Heavy rain damages cocoa flowers ahead of Ivory Coast main crop

DALOA, Ivory Coast (Reuters) - Heavy rain in Ivory Coast’s cocoa-growing regions has damaged flowers and small pods on trees, pod counters and farmers said, raising concern for the development of the upcoming main crop.

FILE PHOTO: Cocoa pod (R) and cherelles (small pods) are seen at a plantation in a village in Soubre, Ivory Coast, January 29, 2016. Picture taken January 29, 2016. REUTERS/Thierry Gouegnon

Ivory Coast is the world’s top cocoa grower, and annual production reached a record 2 million tonnes last season. The country is now preparing for its 2018/19 season, which opens in October and runs through March.

“In June the scenario was similar to the 2016/17 season, but this month we noticed a 20 percent fall in the survival rate of flowers and small pods,” one pod counter said.

Four other pod counters, who tour cocoa farms each month to assess the crop, told Reuters they estimated the survival rate in July was between 15 and 20 percent lower than in June.
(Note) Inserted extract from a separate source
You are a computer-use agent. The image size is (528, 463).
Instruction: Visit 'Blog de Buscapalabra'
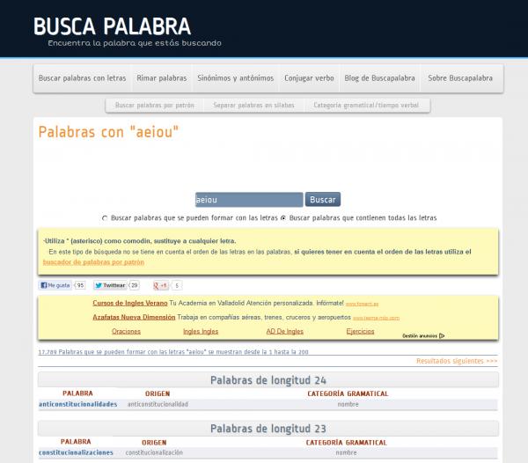click(380, 78)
The likely impact on the harvest as a whole is not yet clear. Over the past few weeks, farmers in other regions have told Reuters they were optimistic about the main crop because of strong flowering.

Another pod counter said the impact on production would be reassessed in August, adding it could still be limited if the number of flowers and small pods remained stable.
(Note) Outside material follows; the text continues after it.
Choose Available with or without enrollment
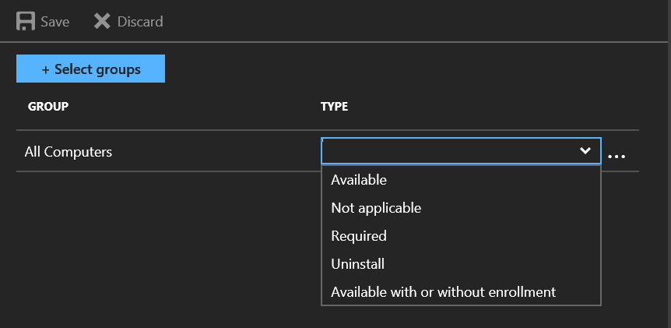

A Reuters witness who visited a dozen cocoa farms last week saw an unusual number of flowers and small pods rotting on the ground. Caterpillars, stem borers and mirid bugs were also damaging the crops.

Apart from the rain, farmers also said lower cocoa prices on the world market had made the maintenance of crops too expensive and that they were vulnerable to disease and pests.

“Flowers and small pods die or fall independently, but when they are treated they are more resistant,” said Ibrahim Fofana, who farms in the center-western region of Daloa.

“Mirid bugs and caterpillars are growing in numbers, and without treatment, they are destroying our crops,” said Maturin Ebini Kouadio, who farms in Soubre, the heart of the cocoa belt.